*Complete the following*.
(1) Answer each of the following from the passage on work and health.
(a) What effect does returning to work have on mental health?
(b) Under what condition can retirement contribute to good health?
(c) What has STAMI recently reviewed?
(2) Copy the passage on work and health word for word, from "Work and health" to "leave (Knardahl, 2016).".

━━ Extracted text

Several studies suggest that job loss leads to poorer mental health (Gathergood, 2013), whereas returning to work affects mental health in a positive way (van der Noordt, 2014).
However, studies that have examined whether the transition from working life to retirement if of significance for health, report diverse findings (Wang, 2011). Retirement can contribute to good health if the job is stressful (Westerlund, 2009). This example emphasises how the relationship between health and work is complex.
Work and health risks
The workplace can also be a source of injury, disease and health problems. Many of these factors are related to the risk of sick leave and disability benefits (Aagestad, 2014; Foss, 2011; Labriola, 2009; Stattin, 2005; Sterud, 2013a, 2014b; Wang, 2014). STAMI has recently reviewed the knowledge status of work environment factors that contribute to sick leave (Knardahl, 2016).
Several well-known workplace factors can increase the risk of disease and disability benefits (STAMI, 2015):
- Psychosocial working environment factors that increase risk of anxiety, depression and musculoskeletal disorders.

━━━━
━━ Data records

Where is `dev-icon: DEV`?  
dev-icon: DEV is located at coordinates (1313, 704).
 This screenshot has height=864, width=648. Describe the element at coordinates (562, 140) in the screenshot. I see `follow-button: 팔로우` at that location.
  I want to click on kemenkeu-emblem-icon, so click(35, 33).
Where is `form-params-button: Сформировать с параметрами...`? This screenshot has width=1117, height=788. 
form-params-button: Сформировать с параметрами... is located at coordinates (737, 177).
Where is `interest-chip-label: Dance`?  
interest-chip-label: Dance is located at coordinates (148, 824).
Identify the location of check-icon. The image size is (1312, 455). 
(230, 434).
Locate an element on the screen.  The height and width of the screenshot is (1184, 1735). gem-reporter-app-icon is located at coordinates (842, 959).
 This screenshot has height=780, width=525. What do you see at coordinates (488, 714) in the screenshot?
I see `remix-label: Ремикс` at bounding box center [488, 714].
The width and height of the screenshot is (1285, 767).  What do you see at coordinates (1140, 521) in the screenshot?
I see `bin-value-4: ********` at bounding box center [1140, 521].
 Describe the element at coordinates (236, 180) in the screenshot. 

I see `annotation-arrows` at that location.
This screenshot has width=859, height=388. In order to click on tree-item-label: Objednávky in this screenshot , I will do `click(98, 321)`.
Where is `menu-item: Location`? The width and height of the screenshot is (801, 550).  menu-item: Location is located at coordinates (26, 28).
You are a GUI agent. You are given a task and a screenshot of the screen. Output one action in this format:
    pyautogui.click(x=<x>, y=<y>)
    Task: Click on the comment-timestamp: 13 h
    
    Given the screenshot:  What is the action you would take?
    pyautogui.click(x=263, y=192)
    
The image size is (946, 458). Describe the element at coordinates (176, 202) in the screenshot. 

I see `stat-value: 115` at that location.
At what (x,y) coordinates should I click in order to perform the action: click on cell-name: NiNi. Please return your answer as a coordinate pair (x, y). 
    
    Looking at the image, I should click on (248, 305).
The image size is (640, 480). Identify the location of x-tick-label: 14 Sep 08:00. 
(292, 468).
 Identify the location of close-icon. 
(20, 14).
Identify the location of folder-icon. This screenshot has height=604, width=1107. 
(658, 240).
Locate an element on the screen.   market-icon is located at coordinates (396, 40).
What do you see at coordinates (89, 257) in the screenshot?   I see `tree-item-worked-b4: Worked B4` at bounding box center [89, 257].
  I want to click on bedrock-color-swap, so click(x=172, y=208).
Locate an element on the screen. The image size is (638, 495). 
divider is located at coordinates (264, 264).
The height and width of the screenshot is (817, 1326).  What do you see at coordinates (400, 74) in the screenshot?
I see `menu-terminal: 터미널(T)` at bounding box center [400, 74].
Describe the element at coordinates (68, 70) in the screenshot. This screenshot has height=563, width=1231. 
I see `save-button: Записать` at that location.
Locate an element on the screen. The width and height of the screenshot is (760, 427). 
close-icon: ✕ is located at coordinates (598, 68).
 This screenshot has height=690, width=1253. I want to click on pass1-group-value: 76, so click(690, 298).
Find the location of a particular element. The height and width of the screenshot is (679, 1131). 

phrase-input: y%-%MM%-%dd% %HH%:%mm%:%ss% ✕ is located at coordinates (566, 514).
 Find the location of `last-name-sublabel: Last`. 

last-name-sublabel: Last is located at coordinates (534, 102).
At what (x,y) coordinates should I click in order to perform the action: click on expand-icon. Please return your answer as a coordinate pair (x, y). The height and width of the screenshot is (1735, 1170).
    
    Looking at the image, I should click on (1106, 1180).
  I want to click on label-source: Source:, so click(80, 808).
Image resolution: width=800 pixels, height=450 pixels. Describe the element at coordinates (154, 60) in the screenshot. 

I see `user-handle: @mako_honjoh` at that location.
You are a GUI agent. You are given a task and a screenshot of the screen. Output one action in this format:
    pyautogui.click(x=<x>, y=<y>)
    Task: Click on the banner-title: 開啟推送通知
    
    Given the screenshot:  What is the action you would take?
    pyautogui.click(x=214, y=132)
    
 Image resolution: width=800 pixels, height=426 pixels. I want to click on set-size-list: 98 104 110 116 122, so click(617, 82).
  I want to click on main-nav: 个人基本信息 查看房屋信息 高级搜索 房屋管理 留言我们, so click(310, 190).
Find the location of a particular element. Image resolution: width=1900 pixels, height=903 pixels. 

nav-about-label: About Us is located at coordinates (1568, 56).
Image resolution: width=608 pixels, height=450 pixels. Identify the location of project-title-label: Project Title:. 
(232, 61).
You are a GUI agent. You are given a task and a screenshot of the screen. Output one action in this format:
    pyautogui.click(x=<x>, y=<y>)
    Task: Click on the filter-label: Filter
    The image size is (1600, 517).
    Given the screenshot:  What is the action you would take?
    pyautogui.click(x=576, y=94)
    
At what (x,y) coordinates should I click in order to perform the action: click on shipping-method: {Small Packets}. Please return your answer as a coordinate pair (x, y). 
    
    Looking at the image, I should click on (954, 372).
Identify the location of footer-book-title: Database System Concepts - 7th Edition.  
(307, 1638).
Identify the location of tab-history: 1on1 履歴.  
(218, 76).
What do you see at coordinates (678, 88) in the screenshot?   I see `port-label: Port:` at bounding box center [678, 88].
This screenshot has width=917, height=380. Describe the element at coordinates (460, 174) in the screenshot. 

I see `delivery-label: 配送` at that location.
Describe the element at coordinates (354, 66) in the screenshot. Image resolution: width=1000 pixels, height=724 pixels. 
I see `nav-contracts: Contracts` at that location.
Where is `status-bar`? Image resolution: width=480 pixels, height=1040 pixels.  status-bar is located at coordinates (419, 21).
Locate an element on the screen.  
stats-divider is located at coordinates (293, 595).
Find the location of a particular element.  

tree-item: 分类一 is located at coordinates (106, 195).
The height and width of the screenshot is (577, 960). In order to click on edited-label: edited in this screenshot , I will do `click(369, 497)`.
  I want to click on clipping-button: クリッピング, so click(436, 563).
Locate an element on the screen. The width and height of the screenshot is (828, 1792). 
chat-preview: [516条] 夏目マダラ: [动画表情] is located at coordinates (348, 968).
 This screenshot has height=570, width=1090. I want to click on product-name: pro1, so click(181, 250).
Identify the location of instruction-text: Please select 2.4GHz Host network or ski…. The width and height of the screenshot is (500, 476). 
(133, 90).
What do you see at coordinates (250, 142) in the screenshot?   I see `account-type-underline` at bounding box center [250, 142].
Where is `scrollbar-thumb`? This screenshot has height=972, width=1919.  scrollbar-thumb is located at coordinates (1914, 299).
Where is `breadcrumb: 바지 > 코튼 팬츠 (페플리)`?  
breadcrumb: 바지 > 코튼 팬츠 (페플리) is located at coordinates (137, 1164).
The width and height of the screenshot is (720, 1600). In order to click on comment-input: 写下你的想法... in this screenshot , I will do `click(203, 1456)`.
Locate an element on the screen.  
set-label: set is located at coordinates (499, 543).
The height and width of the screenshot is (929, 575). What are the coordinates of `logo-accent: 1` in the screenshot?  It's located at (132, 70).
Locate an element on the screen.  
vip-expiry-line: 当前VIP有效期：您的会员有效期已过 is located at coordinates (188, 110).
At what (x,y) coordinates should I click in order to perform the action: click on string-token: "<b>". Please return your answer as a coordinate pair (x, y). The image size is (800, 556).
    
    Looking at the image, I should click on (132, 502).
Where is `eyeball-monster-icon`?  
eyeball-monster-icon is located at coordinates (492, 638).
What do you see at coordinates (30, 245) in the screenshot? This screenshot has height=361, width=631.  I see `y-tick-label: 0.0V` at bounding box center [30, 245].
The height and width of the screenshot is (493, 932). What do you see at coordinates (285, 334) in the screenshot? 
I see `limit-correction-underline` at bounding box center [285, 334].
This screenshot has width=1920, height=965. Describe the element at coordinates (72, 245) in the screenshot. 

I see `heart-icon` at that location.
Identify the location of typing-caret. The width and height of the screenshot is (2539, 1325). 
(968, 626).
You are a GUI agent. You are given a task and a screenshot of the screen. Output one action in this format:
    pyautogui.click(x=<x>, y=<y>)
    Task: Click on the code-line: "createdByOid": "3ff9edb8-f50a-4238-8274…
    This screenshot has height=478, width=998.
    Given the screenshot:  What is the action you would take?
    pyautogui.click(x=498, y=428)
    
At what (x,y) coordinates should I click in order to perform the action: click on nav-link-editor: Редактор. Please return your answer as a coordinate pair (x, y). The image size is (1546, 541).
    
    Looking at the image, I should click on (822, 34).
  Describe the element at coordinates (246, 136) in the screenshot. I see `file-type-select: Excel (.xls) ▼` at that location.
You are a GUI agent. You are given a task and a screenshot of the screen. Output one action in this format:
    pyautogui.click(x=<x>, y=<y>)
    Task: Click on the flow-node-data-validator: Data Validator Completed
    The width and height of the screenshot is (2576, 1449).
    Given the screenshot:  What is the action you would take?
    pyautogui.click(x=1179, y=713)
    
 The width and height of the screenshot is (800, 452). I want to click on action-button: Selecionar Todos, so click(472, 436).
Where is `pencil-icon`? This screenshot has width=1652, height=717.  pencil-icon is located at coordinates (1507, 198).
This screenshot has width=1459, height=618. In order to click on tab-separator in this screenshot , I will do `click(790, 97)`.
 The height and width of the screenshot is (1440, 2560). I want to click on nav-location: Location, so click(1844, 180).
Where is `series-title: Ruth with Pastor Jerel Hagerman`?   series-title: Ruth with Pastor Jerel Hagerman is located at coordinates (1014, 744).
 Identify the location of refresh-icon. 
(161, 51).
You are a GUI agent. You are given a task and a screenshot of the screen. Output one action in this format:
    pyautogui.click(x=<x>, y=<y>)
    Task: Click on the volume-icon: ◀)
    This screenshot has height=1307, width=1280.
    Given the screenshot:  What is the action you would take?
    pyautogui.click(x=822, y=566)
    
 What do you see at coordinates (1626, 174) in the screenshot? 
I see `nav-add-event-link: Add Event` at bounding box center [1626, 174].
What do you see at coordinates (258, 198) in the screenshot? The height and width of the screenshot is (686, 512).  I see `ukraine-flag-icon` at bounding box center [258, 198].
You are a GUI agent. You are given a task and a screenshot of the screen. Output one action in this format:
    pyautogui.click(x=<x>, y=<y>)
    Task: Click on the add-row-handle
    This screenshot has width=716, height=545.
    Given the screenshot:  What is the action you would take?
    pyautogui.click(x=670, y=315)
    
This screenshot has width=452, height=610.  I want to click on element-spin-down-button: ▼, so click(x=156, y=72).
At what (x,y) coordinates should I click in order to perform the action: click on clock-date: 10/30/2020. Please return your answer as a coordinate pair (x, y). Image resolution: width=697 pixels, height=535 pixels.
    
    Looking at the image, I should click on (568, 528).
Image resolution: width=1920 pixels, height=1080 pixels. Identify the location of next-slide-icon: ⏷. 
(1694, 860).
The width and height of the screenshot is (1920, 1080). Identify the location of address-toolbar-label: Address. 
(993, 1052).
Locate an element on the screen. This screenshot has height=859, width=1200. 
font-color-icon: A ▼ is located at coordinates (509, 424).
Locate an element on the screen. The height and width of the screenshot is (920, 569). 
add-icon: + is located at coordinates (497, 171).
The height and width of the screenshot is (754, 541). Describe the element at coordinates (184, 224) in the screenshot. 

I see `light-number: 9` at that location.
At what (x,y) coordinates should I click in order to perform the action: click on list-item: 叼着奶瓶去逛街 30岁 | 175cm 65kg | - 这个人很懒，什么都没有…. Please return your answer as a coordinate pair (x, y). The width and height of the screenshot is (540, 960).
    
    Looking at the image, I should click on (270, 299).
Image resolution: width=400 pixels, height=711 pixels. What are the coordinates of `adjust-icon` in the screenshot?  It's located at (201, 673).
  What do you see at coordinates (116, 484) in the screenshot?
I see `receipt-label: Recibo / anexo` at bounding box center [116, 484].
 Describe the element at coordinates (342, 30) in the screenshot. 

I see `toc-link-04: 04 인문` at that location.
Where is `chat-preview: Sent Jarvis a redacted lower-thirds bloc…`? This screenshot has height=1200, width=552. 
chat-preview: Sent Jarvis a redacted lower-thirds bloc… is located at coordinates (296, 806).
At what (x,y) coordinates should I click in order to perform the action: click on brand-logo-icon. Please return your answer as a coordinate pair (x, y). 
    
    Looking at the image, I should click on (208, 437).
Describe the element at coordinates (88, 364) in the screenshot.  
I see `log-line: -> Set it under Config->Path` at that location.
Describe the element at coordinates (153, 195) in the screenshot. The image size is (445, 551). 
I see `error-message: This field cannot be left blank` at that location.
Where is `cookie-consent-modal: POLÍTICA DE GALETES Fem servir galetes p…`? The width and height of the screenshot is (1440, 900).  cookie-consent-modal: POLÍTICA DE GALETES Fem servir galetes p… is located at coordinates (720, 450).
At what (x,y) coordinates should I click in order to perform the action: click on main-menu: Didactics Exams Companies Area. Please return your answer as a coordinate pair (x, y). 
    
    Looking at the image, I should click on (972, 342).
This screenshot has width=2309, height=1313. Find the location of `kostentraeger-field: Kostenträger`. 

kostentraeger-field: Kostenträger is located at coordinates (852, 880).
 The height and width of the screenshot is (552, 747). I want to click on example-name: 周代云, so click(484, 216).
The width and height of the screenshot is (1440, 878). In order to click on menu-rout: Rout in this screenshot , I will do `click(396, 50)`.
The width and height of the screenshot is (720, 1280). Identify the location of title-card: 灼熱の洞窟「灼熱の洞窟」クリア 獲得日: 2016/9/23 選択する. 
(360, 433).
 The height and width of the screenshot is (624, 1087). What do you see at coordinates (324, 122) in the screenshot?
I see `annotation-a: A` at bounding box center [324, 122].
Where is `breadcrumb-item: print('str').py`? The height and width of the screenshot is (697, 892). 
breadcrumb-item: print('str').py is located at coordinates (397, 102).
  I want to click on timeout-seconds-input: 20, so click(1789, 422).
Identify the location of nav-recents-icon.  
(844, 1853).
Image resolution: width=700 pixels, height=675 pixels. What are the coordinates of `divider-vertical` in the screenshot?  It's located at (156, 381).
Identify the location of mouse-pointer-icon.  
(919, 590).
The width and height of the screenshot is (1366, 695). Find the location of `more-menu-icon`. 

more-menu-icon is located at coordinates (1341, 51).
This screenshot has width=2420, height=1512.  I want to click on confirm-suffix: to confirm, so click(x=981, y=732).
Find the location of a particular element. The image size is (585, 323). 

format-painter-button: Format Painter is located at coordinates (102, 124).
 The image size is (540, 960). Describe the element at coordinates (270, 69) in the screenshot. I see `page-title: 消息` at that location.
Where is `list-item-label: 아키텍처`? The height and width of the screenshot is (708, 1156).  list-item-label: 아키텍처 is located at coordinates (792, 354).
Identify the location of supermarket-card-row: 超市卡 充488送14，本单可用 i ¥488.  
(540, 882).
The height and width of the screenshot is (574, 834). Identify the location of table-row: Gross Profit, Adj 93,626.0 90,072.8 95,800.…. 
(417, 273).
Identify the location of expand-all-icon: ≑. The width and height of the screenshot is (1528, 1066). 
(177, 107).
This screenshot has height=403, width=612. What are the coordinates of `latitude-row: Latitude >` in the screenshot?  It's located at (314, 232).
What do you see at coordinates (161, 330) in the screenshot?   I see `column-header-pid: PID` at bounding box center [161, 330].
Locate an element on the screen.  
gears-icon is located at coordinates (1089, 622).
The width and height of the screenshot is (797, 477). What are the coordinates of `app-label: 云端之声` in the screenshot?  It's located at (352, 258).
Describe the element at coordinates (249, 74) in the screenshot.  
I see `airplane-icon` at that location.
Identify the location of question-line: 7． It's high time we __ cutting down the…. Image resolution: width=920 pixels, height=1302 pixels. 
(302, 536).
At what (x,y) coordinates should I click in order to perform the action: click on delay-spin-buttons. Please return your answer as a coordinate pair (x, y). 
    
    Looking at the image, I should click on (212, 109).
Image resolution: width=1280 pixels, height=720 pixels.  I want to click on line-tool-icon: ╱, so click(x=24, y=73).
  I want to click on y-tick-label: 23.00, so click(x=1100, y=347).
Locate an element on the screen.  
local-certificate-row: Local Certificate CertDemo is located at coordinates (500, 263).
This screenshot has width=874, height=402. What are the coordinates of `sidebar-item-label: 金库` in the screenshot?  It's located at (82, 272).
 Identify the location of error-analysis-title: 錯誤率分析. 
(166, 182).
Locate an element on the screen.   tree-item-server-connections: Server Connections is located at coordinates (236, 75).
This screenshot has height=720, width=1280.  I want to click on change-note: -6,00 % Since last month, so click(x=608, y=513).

━━━━

*Solutions to the exercise*.
(1)
(a) It affects mental health in a positive way.
(b) If the job is stressful.
(c) The knowledge status of work environment factors that contribute to sick leave.

(2)
Work and health risks
The workplace can also be a source of injury, disease and health problems. Many of these factors are related to the risk of sick leave and disability benefits (Aagestad, 2014; Foss, 2011; Labriola, 2009; Stattin, 2005; Sterud, 2013a, 2014b; Wang, 2014). STAMI has recently reviewed the knowledge status of work environment factors that contribute to sick leave (Knardahl, 2016).